I'm prepping 4 versions for XGBoost and k-NN:

1. Max Peak Position, no genre (1__1 variables)
2. Max Peak Position, with genre (1_2 variables)
3. Max Rank Change, no genre (2_1 variables)
4. Max Rank Change, with genre (2_2 variables)

In [14]:
# Prepare features and target for XGBoost and k-NN max_peak_position analysis, no genre
X1_1 = df_cleaned_no_genre.drop(['Max_Peak_Position', 'Max_Rank_Change'], axis=1)
y1_1 = df_cleaned_no_genre['Max_Peak_Position']

# Splitting the data into training and testing sets (75-25 split and random_state of 42)
X1_1_train, X1_1_test, y1_1_train, y1_1_test = train_test_split(X1_1, y1_1, test_size=0.25, random_state=42)

# Standardize the features
scaler = StandardScaler()
X1_1_train_scaled = scaler.fit_transform(X1_1_train)
X1_1_test_scaled = scaler.fit_transform(X1_1_test)

In [15]:
# Prepare features and target for XGBoost and k-NN max_peak_position analysis, including genre
X1_2 = df_cleaned_genre.drop(['Max_Peak_Position', 'Max_Rank_Change'], axis=1)
y1_2 = df_cleaned_genre['Max_Peak_Position']

# Splitting the data into training and testing sets (75-25 split and random_state of 42)
X1_2_train, X1_2_test, y1_2_train, y1_2_test = train_test_split(X1_2, y1_2, test_size=0.25, random_state=42)

# Standardize the features
scaler = StandardScaler()
X1_2_train_scaled = scaler.fit_transform(X1_2_train)
X1_2_test_scaled = scaler.fit_transform(X1_2_test)

In [16]:
# Prepare features and target for XGBoost and k-NN max_rank_change analysis, no genre
X2_1 = df_cleaned_no_genre.drop(['Max_Peak_Position', 'Max_Rank_Change'], axis=1)
y2_1 = df_cleaned_no_genre['Max_Rank_Change']

# Splitting the data into training and testing sets (75-25 split and random_state of 42)
X2_1_train, X2_1_test, y2_1_train, y2_1_test = train_test_split(X2_1, y2_1, test_size=0.25, random_state=42)

# Standardize the features
scaler = StandardScaler()
X2_1_train_scaled = scaler.fit_transform(X2_1_train)
X2_1_test_scaled = scaler.fit_transform(X2_1_test)

In [17]:
# Prepare features and target for XGBoost and k-NN max_rank_change analysis, including genre
X2_2 = df_cleaned_genre.drop(['Max_Peak_Position', 'Max_Rank_Change'], axis=1)
y2_2 = df_cleaned_genre['Max_Rank_Change']

# Splitting the data into training and testing sets (75-25 split and random_state of 42)
X2_2_train, X2_2_test, y2_2_train, y2_2_test = train_test_split(X2_2, y2_2, test_size=0.25, random_state=42)

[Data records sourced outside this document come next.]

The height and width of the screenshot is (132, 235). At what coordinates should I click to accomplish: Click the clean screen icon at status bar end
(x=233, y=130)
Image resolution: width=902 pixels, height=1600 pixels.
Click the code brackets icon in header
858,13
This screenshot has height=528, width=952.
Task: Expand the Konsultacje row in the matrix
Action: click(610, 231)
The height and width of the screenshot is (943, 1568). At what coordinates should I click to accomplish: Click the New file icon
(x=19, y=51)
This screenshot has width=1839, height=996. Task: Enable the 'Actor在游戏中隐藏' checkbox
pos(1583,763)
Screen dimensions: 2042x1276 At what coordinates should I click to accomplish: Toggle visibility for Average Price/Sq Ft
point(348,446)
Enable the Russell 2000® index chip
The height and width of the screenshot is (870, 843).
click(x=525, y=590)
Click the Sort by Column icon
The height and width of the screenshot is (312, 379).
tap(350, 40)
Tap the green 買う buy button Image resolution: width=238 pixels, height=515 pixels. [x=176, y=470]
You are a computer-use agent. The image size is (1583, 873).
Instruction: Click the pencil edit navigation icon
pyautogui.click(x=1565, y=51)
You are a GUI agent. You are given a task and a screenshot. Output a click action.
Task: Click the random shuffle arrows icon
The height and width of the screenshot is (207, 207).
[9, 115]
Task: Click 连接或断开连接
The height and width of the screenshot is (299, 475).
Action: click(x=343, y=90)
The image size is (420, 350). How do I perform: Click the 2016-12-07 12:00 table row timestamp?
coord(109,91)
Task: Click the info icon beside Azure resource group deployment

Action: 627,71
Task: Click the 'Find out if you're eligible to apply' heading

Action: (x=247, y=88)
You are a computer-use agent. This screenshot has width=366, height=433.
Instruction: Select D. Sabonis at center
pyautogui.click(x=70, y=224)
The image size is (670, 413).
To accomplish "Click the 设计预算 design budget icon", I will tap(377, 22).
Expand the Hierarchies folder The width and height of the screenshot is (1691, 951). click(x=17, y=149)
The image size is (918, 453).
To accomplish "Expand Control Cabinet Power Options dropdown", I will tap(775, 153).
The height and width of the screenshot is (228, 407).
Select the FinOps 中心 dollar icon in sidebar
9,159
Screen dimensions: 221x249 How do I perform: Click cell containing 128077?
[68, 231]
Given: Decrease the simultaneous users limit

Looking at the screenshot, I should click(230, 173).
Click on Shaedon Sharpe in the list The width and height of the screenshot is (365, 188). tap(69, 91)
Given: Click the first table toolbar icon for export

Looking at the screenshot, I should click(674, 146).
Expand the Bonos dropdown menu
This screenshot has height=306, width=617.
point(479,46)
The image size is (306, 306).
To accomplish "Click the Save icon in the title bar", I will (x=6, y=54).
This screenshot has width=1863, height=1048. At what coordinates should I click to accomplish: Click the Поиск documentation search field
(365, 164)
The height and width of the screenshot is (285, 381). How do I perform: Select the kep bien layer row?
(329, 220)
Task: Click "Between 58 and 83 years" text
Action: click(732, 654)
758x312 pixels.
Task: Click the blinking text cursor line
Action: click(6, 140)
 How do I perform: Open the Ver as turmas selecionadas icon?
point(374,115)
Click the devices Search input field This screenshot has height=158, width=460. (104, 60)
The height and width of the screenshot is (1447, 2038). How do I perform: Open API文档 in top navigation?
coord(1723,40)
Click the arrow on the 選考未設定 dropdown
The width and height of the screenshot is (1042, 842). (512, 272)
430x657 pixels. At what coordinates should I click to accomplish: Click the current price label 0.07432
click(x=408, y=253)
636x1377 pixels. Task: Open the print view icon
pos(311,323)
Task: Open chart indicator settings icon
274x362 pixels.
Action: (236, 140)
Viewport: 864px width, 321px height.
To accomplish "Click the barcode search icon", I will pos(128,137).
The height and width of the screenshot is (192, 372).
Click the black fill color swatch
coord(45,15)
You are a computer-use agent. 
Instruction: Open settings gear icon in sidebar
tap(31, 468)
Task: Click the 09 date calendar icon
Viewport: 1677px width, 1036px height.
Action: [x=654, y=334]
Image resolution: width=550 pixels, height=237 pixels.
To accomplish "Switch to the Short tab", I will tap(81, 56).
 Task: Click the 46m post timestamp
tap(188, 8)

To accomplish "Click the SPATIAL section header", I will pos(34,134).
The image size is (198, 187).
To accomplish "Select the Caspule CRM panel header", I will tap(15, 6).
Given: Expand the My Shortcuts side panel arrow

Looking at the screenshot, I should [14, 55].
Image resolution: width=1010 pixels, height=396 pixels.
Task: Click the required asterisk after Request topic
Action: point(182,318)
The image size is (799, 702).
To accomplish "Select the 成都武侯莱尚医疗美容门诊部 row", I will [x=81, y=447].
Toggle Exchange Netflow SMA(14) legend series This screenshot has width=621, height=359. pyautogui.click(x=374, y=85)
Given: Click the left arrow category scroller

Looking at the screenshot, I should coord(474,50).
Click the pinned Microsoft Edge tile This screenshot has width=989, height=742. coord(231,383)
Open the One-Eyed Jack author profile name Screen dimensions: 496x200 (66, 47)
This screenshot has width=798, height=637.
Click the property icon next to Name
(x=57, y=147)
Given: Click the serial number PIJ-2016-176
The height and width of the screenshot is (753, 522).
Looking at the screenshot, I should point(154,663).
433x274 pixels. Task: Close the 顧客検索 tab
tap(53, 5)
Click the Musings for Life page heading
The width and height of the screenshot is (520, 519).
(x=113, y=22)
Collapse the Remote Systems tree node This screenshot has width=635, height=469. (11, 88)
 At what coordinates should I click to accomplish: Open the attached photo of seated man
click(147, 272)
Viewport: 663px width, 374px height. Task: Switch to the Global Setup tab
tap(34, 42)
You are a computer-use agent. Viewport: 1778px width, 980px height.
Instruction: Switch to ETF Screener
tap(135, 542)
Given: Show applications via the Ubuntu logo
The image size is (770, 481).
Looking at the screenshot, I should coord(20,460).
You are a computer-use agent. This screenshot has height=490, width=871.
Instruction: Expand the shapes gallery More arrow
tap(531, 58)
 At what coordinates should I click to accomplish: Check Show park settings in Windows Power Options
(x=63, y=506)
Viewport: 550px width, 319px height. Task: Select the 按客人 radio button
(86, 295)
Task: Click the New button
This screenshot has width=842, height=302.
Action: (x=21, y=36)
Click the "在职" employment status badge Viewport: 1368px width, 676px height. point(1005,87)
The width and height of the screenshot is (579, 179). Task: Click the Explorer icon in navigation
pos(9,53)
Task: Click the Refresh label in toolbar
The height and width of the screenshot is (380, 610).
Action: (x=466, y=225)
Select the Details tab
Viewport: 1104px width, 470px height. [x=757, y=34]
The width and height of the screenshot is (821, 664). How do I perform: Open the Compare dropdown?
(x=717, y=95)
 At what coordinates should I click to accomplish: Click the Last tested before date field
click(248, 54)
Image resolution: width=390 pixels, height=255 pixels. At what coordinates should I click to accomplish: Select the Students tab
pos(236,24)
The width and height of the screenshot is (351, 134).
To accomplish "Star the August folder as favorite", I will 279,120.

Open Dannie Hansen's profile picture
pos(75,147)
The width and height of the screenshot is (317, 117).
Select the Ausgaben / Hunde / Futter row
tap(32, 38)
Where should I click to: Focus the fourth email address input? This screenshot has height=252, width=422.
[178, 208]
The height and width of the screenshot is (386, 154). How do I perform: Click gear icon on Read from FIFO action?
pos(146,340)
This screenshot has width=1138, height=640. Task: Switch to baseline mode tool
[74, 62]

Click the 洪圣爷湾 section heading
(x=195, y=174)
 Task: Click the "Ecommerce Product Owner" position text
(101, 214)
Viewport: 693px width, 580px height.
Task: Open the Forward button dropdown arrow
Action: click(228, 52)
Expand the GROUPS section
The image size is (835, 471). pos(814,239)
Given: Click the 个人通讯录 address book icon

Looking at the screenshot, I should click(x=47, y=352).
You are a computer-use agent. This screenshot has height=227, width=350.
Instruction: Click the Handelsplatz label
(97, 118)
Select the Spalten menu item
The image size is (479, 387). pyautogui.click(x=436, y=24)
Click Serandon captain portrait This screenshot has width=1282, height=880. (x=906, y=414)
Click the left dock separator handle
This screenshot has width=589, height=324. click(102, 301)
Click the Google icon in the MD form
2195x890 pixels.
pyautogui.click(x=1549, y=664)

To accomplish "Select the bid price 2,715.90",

# Standardize the features
scaler = StandardScaler()
X2_2_train_scaled = scaler.fit_transform(X2_2_train)
X2_2_test_scaled = scaler.fit_transform(X2_2_test)

Another 4 versions of the data the deep learning model

1. Max Peak Position, no genre (3__1 variables)
2. Max Peak Position, with genre (3_2 variables)
3. Max Rank Change, no genre (4_1 variables)
4. Max Rank Change, with genre (4_2 variables)

In [18]:
# features and target for deep learning max_peak_position analysis, no genre
X3_1 = df_cleaned_no_genre.drop(['Max_Peak_Position', 'Max_Rank_Change'], axis=1)
y3_1 = df_cleaned_no_genre['Max_Peak_Position']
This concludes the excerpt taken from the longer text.